Ya saben de mi poca pasión por el cine oriental. Casi nula. Sin embargo, siempre me he sentido atraído por La Isla, una cinta coreana, seca y concisa, a la que he valorado positivamente en todos los aspectos. Es por ello que la otra tarde, esperanzado, me entregué al visionado de otro título de su realizador, Kim Ki-duk. Se trata de Primavera, Verano, Otoño, Invierno… y Primavera. Más explícito, imposible.
La película, como bien señala su largo epígrafe, está estructurada en cuatro capítulos y un epílogo y, en ellos, se nos va narrando la relación de un maestro –un viejo y silencioso monje budista- con su alumno, quienes cohabitan en una casa de madera flotante en medio de un onírico lago, situado en el epicentro de un frondoso valle. Todo allí es como muy bonito, muy lírico, casi poético. Nada desentona e, incluso, las serpientes comparten vivienda con los humanos en total armonía. Bucólico… aunque no pastoril.
El episodio de la Primavera resulta prometedor. En él se nos presenta al citado monje como un paciente observador, controlando los movimientos de su pequeño discípulo, un niño de corta edad al que intenta educar para limarle todas las asperezas y maldades que afloran en el ser humano. Todo muy lindo, filosófico incluso, casi sin diálogos y con ciertas gotas (mínimas) de humor.
El capítulo del Verano nos muestra ya al pequeño como a un adolescente entregado al cien por cien a las artes budistas, siendo aún aleccionado en ciertas materias por el anciano monje y haciendo hincapié, al mismo tiempo, en una amorosa relación pasional del joven con una chica enfermiza, la cual se desplaza al lugar para sanar sus males físicos y espirituales. Igual que en el fragmento de la Primavera, todo sigue siendo muy lindo, filosófico, casi sin diálogos. La película aún promete, parece que va por buen camino. O, al menos, resulta curiosa. Todo es tan onírico que incluso, ese enclave en el lago, se nos antoja como magnético, hipnótico.

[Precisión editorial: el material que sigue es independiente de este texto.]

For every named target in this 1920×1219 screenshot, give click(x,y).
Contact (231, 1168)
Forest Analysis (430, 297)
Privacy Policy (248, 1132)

Pero la realidad es otra. La Primavera y el Verano son sólo un falso espejismo; un burdo engaño, de bella fotografía y fascinantes parajes, para predisponer al espectador a soportar sus dos siguientes entregas y su epílogo final. Con el Otoño, nos muestra al joven aprendiz como a un fugitivo de la justicia tras haber cometido un crimen por amor. Y Ki-duk aprovecha esa situación para huir de un argumento convencional y empezar a volcar una sarta de simbolismos budistas que despertarían a un muerto. A partir de este punto, la historia ya no se aguanta por ninguna parte (excepto por su cuidadísima estética visual). Pierde su sentido del humor y su ritmo narrativo. De manera alarmante, la película se convierte en un peñazo de muchísimo cuidado y cuesta un huevo (y parte del otro) entender lo que va ocurriendo en pantalla. Los bostezos de algunos espectadores es la garantía más fiable de su cambio de tercio.
Ya en el Invierno, desaparecido el viejo monje, asistimos a la transformación del alumno en el nuevo maestro. Los simbolismos siguen cayendo, uno detrás de otro, como en un bombardeo. Todo muy nevadito, helado, gélido. El verde paisaje se ha convertido en un inmenso manto blanco. Y el futuro monje, con la cabeza rapada, nos invitará a asistir a sus innumerables sesiones de taichi. Los bostezos ya se han transformado en sonoros ronquidos y los mínimos diálogos de los capítulos anteriores han desaparecido por completo. Harpo en la heladería, subiendo y bajando montañas nevadas, con el torso desnudo y portando grandes pesos para purgar sus pecados. El sopor más inenarrable. El tedio convertido en celuloide.
Y no les hablo del epílogo. No merece la pena perder más de hora y media en una comida de coco tan descarada como ésta. No hay cosa que más me indigne que, a toda costa, intenten venderme una forma de vida o, como en este caso, una religión en concreto. Los panfletos ideológicos a palo seco, tal cual, me la sudan. Y éste, es un señor panfleto. Váyase usted, señor Ki-duk, con su budismo a otra parte, buen hombre.